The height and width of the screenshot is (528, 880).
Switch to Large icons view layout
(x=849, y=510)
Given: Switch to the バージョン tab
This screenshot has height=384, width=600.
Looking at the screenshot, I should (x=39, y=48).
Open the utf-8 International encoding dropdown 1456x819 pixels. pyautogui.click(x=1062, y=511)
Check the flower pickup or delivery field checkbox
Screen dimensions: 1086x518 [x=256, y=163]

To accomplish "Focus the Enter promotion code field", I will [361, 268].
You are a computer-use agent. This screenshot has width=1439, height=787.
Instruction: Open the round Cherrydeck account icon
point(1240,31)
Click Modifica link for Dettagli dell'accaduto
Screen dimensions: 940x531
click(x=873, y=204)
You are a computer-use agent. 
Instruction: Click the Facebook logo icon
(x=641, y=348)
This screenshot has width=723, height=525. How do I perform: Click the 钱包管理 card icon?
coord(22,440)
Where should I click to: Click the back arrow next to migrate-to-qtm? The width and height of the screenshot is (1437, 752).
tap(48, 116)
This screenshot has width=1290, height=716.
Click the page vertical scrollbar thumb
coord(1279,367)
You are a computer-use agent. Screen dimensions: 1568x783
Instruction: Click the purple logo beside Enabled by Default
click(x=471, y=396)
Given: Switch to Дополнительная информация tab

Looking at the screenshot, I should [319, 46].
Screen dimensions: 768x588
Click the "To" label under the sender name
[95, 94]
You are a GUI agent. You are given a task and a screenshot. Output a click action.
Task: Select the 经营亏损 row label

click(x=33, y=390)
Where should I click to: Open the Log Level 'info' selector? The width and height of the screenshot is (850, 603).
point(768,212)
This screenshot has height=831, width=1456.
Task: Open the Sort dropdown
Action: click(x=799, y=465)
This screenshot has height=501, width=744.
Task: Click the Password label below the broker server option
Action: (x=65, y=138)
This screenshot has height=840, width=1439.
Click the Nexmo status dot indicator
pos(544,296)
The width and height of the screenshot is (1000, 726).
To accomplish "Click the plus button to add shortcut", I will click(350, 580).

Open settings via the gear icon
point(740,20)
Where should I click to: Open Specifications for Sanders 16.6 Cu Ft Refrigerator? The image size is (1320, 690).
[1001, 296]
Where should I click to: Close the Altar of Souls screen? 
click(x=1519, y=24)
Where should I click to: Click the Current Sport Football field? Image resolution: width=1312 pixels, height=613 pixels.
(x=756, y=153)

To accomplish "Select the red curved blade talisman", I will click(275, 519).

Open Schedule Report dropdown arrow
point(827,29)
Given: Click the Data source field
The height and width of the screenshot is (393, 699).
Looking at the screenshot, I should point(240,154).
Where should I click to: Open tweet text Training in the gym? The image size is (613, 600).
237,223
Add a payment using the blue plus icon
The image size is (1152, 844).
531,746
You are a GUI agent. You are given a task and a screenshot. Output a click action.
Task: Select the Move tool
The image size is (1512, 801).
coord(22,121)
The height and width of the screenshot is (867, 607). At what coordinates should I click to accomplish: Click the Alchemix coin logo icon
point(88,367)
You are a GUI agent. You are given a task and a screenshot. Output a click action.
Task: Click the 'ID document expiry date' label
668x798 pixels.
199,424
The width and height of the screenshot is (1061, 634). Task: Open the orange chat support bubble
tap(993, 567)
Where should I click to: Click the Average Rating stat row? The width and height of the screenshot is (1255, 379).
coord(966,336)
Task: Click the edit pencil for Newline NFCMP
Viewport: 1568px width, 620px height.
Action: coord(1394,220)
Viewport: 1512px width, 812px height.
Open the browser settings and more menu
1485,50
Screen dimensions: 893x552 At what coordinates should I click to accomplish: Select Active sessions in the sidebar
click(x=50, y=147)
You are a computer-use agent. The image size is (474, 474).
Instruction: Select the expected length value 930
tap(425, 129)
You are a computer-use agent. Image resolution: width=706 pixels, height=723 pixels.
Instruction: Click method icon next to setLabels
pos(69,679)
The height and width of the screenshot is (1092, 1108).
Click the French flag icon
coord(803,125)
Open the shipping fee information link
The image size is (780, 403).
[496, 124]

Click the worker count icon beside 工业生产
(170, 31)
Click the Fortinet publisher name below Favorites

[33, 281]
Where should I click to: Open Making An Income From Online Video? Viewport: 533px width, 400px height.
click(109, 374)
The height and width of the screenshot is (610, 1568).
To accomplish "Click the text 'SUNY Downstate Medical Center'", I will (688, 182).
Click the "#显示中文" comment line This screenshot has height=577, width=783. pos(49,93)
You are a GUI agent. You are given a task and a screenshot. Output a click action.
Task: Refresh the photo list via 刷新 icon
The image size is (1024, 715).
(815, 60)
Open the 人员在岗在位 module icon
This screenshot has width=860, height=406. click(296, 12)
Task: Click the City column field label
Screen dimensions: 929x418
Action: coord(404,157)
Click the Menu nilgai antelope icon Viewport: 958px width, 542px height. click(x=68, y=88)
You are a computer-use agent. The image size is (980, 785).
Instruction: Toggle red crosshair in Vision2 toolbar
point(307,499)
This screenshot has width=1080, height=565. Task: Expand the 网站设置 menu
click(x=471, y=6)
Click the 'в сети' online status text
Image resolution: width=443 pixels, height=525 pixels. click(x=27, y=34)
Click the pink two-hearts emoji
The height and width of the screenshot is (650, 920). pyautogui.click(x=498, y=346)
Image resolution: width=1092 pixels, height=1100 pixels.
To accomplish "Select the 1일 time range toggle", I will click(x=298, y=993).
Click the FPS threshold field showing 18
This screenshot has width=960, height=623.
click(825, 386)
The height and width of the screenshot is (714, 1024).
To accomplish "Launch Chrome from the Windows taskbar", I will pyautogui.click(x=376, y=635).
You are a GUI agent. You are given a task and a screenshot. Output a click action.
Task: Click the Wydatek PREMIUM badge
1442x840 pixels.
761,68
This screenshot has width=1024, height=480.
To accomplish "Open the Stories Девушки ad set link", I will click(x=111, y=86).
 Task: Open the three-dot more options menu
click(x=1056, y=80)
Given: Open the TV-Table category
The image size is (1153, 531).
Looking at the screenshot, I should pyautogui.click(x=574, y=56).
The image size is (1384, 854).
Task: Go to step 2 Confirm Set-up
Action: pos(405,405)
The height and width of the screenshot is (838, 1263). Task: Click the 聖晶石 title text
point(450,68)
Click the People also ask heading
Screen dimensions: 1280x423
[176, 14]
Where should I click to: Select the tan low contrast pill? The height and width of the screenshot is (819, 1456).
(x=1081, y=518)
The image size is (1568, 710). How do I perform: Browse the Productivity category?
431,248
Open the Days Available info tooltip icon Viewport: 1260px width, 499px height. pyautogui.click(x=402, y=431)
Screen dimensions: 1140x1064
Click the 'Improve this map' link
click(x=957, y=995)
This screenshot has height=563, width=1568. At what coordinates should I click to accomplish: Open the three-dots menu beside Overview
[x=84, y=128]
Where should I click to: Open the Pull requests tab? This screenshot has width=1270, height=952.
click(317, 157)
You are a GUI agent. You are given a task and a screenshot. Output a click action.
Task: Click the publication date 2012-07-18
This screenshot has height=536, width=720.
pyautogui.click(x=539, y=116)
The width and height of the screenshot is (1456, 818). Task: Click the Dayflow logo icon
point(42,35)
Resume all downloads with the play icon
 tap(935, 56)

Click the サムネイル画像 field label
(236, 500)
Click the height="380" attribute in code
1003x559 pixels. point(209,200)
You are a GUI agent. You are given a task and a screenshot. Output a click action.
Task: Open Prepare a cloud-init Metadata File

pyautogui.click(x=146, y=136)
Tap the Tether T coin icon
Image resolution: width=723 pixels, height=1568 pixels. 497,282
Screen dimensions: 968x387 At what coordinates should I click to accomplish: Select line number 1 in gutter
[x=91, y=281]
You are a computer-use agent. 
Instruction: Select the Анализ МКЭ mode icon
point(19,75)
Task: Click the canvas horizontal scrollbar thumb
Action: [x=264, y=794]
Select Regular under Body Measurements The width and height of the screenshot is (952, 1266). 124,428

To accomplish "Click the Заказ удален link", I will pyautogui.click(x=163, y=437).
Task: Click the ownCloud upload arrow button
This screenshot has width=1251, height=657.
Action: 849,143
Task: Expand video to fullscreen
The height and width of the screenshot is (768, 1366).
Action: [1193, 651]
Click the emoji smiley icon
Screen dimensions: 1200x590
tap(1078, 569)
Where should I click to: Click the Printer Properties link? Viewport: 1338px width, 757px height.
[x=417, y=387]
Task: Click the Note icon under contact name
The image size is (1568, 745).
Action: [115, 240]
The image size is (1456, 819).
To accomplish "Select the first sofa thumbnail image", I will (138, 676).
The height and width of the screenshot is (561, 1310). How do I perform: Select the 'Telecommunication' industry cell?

--- --- ---

● **Work item**: In your reply, restate exactly the lines from the start of the records above through the line holding "Screen dimensions: 768x588", including both, and nothing else.

● **Task result**:
The height and width of the screenshot is (528, 880).
Switch to Large icons view layout
(x=849, y=510)
Given: Switch to the バージョン tab
This screenshot has height=384, width=600.
Looking at the screenshot, I should (x=39, y=48).
Open the utf-8 International encoding dropdown 1456x819 pixels. pyautogui.click(x=1062, y=511)
Check the flower pickup or delivery field checkbox
Screen dimensions: 1086x518 [x=256, y=163]

To accomplish "Focus the Enter promotion code field", I will [361, 268].
You are a computer-use agent. This screenshot has width=1439, height=787.
Instruction: Open the round Cherrydeck account icon
point(1240,31)
Click Modifica link for Dettagli dell'accaduto
Screen dimensions: 940x531
click(x=873, y=204)
You are a computer-use agent. 
Instruction: Click the Facebook logo icon
(x=641, y=348)
This screenshot has width=723, height=525. How do I perform: Click the 钱包管理 card icon?
coord(22,440)
Where should I click to: Click the back arrow next to migrate-to-qtm? The width and height of the screenshot is (1437, 752).
tap(48, 116)
This screenshot has width=1290, height=716.
Click the page vertical scrollbar thumb
coord(1279,367)
You are a computer-use agent. Screen dimensions: 1568x783
Instruction: Click the purple logo beside Enabled by Default
click(x=471, y=396)
Given: Switch to Дополнительная информация tab

Looking at the screenshot, I should [319, 46].
Screen dimensions: 768x588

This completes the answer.